Offloading Database Queries to elasticsearch

Florian Hopf
Ninja Van Tech
Published in
6 min readJun 10, 2021

PUDO points are locations where customers can pickup or drop off parcels, be it shops or parcel lockers. The PUDO team at Ninja Van is responsible for different services to support the business in providing this service to end customers. Our core application is Ninja Point which is a web application used by our retail partners and dedicated parcel stores.

In this post I will describe how we improved usability of a part of the application by switching queries from MySQL to elasticsearch.

Order History

To help users identify which parcels are supposed to be in store or which have been processed already we provide a list view of orders, where users can filter by date range and status of the parcel. We also display the count for the different status filters and allow users to search by tracking id.

Order History in Ninja Point

When the feature was built it was decided to do most of the filtering, sorting and searching in frontend. Backend would return orders for a certain date range in batches, fetched from a MySQL database and enriched with more data from another service. Frontend would then display all the records in a long list, count the total and the status for the different orders to display them in filters and, if a filter is selected or a search term entered, filter out any orders that do not match that filter. A CSV export worked in the same way, just generating the CSV on frontend from the data in the table.

This was working great as long as the data set was rather small (e.g. for our stores in Singapore). But some of our stores (e.g. in Indonesia) have to take care of a lot of parcels at once and the history page then would have to display thousands of parcels. Getting all the data from backend could take quite some time, with cases of users waiting for up to 15 minutes to fetch thousands of records to later only display two entries in the table, the rest all being filtered out.

This solution clearly wasn’t scalable so we were looking to improve the user experience, especially in regards to page load time. Google Analytics helped us to get some insight in how long rendering the list would take so we had a clear metric to improve.

19s average load time in Indonesia — some room for improvement

It was obvious that we had to move most of the processing to the backend to allow for reasonable page load times. Also we wanted to move to a paginated solution so that we wouldn’t have to fetch all data at once. A potential solution would have to fit the following requirements:

  • allow for easy pagination
  • allow to query by date range and status of filters
  • sort the data according to different columns
  • provide counts on the data to be used for the filter labels
  • allow for prefix and suffix matching on the tracking ids

We were thinking about a few approaches how to achieve this with MySQL but especially the last requirement, even though doable, left too many doubts.

Introducing Elasticsearch

When you have the requirement to do some search on text the rather obvious solution is to use a full text search engine. Elasticsearch is the go to search engine right now and some team members were already familiar with it. Luckily it’s also already used by other teams in the company so our platforms team has plenty of experience in operating it as well.

To get data in elasticsearch we are using Maxwell, a non invasive tool that is also used by other teams in the company. Maxwell listens to the MySQL binlog and pushes all changes to a Kafka topic.

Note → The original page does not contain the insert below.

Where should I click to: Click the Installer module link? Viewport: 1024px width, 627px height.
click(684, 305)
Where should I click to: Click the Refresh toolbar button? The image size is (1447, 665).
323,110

A simple process can listen on this change stream and push the data to elasticsearch.

Maxwell decouples indexing from the application

Using a change capture data solution like this has the nice property that you don’t need to worry too much about keeping your search engine in sync with your primary data store. You only need to process all change messages, no need to do any writes to elasticsearch from your primary application.

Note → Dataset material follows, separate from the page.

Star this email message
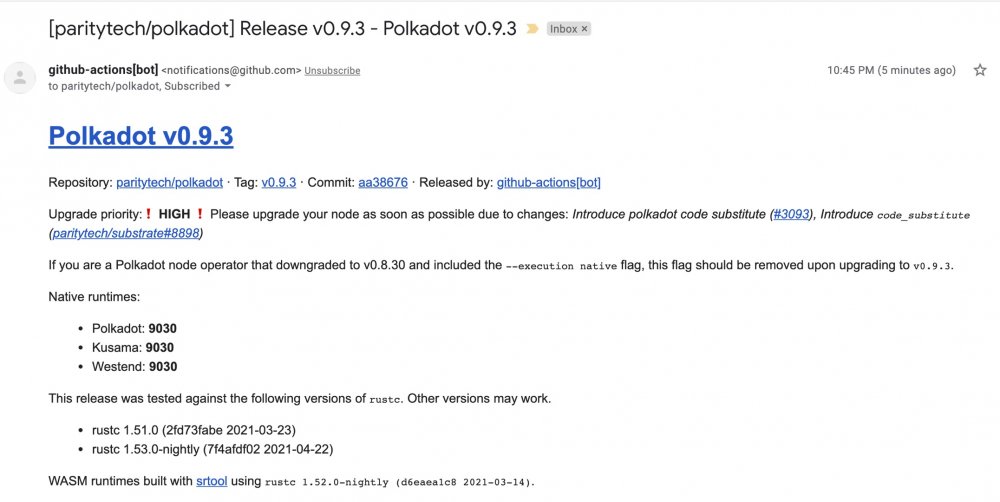 click(980, 70)
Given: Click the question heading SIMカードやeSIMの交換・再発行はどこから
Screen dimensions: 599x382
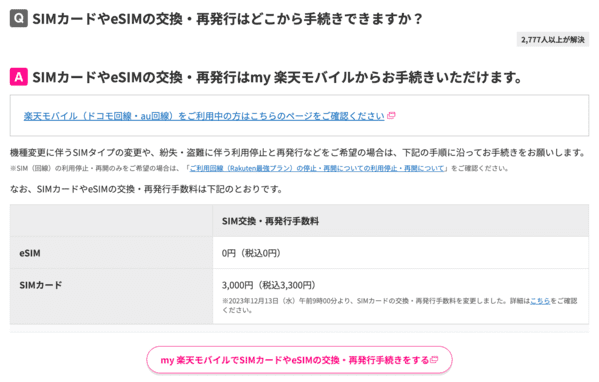Looking at the screenshot, I should [x=228, y=19].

As we would always only display orders that are assigned to a single pudo point we also used the routing feature of elasticsearch to put all data for a point on a single shard. Even though this has the danger of forming hot spots (shards that get a lot more data assigned than others) it allows you to have exact counts for aggregations which you can’t rely on by default.

Rolling It Out

For the migration we decided on an incremental approach. Because we had a working page already it was fine to introduce elasticsearch in the background and replace parts of the functionality with it. At first we just wanted to set up the indexing process and choose the smallest feature possible to implement. We decided that in a first increment we would only replace the total count of the results to come from elasticsearch, keeping the rest of the functionality as it is.

The smallest possible change — count of results for the current query

This allowed us to start minimal — we would just require the necessary data for searching and filtering to be available with no need to display any data from elasticsearch besides the count. It also allowed for an easy rollback in case of issues — just revert the frontend change. And finally this count was a bit annoying because due to the nature of how the data was fetched it would not show the correct amount at the beginning but instead the count was rising whenever a new batch of data was fetched from the backend. We figured it would be a good improvement for the users.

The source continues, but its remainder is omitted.